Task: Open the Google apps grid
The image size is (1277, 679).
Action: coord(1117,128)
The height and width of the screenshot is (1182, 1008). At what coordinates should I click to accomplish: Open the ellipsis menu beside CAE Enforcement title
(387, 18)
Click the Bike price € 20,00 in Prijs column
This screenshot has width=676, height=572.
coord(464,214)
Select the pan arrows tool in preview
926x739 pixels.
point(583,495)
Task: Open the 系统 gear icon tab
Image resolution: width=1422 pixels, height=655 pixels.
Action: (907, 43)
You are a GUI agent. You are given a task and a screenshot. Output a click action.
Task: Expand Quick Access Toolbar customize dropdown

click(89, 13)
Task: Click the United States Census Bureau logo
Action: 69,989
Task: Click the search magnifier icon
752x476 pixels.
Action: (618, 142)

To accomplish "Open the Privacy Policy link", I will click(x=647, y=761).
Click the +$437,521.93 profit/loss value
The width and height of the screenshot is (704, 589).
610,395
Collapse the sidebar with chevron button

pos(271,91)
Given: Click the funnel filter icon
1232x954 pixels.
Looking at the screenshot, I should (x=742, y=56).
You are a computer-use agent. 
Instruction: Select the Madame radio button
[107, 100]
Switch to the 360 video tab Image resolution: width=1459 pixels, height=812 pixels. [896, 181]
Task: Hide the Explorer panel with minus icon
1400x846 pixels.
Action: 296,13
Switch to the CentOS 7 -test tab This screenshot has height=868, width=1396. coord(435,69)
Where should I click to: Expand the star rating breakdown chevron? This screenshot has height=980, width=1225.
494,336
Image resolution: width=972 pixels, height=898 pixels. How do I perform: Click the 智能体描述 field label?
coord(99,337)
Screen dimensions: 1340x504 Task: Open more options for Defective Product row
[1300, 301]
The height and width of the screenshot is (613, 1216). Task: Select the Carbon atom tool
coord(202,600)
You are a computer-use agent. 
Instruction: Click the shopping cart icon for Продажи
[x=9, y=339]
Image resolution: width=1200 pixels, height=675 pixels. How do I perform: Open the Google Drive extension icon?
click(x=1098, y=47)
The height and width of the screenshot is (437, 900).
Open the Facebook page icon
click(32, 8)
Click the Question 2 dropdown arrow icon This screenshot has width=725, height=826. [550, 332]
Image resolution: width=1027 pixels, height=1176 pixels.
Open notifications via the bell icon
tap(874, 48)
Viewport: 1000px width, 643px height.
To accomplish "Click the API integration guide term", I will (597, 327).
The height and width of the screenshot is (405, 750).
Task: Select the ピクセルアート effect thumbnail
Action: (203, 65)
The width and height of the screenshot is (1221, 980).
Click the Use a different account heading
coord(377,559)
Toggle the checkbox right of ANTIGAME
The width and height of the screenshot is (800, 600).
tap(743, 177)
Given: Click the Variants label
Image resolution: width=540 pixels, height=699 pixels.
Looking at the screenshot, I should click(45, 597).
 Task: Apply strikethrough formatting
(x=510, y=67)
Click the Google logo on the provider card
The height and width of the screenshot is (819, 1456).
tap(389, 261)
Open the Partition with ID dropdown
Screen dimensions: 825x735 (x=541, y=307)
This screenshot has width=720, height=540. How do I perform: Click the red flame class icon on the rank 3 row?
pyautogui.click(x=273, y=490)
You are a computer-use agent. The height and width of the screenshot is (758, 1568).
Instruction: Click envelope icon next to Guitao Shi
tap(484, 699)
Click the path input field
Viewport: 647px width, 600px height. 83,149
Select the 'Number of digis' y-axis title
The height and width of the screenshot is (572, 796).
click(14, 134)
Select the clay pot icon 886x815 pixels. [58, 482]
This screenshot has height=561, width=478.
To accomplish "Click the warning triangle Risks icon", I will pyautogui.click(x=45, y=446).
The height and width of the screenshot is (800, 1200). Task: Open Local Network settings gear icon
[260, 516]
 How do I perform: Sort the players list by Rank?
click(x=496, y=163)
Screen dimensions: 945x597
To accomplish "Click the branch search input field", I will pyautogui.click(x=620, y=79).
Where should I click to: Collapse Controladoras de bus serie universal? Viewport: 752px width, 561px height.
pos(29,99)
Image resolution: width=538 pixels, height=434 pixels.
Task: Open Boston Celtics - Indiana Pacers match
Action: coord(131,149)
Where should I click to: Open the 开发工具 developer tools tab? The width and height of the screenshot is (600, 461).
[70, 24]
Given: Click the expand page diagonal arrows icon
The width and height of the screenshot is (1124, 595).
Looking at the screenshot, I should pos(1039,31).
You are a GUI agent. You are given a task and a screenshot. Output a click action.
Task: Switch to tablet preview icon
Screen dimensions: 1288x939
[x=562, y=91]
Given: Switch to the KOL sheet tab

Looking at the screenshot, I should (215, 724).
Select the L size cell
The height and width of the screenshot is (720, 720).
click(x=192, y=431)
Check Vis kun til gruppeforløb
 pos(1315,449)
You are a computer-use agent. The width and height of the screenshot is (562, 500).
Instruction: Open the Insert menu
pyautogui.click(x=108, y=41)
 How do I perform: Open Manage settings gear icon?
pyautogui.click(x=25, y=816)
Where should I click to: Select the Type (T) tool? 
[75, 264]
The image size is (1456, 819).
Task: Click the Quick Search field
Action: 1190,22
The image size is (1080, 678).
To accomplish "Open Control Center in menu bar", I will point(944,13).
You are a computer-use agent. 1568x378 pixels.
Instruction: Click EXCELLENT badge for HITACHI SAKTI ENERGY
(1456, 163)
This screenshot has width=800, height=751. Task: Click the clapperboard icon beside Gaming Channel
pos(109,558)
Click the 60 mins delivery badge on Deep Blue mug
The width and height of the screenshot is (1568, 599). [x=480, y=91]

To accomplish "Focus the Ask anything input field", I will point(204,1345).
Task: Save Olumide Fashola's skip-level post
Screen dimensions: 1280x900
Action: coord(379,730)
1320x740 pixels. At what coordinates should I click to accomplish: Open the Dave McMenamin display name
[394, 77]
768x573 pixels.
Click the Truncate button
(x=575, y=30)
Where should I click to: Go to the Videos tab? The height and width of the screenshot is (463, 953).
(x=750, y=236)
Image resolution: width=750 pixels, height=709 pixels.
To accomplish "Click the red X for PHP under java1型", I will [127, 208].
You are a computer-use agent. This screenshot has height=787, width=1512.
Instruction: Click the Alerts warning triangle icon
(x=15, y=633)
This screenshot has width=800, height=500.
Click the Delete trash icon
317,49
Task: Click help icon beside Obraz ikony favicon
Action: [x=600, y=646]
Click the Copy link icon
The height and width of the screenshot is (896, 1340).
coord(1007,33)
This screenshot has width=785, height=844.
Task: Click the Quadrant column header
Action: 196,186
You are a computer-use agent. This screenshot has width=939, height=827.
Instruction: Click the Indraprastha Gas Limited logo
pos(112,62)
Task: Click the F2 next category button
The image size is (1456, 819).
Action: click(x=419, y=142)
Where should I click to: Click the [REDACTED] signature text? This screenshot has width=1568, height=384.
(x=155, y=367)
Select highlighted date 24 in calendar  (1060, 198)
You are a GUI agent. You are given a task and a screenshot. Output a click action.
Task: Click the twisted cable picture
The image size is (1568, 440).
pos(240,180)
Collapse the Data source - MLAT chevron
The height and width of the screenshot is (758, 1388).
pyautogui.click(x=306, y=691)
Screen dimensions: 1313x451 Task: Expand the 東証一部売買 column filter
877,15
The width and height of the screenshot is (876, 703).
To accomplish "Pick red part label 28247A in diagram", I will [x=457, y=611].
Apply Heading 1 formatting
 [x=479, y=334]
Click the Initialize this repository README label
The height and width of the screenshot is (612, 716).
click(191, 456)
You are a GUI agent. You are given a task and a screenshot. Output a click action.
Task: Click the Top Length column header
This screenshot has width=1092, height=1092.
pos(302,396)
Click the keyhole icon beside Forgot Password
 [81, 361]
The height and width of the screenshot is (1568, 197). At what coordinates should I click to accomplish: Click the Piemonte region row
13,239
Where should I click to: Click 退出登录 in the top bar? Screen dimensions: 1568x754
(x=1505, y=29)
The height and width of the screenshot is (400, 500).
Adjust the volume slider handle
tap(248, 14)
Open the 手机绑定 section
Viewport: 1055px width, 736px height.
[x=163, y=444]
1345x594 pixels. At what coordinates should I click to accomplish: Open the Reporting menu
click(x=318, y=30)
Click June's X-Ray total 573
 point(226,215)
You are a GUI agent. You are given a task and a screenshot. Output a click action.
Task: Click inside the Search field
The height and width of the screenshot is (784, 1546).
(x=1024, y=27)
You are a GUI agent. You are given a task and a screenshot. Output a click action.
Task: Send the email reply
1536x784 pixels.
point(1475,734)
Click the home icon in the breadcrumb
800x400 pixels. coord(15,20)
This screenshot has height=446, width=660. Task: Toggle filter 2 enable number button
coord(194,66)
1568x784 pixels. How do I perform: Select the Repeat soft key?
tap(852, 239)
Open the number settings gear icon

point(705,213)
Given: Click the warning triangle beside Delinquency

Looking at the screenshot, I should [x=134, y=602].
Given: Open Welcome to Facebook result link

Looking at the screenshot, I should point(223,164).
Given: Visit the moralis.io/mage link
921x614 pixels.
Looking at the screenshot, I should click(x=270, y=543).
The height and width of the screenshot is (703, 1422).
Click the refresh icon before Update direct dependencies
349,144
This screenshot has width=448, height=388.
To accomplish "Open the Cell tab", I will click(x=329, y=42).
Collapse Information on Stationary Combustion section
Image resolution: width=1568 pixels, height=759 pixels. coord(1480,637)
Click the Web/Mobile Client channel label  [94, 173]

★ ★ ★ ★ ★

Set task —
Rewrite the items from the line with "Switch to the CentOS" up to and including the line with "[1300, 301]", replacing "star rating" with "review score" and keeping everything else unchanged.

Solution to the exercise —
Switch to the CentOS 7 -test tab This screenshot has height=868, width=1396. coord(435,69)
Where should I click to: Expand the review score breakdown chevron? This screenshot has height=980, width=1225.
494,336
Image resolution: width=972 pixels, height=898 pixels. How do I perform: Click the 智能体描述 field label?
coord(99,337)
Screen dimensions: 1340x504 Task: Open more options for Defective Product row
[1300, 301]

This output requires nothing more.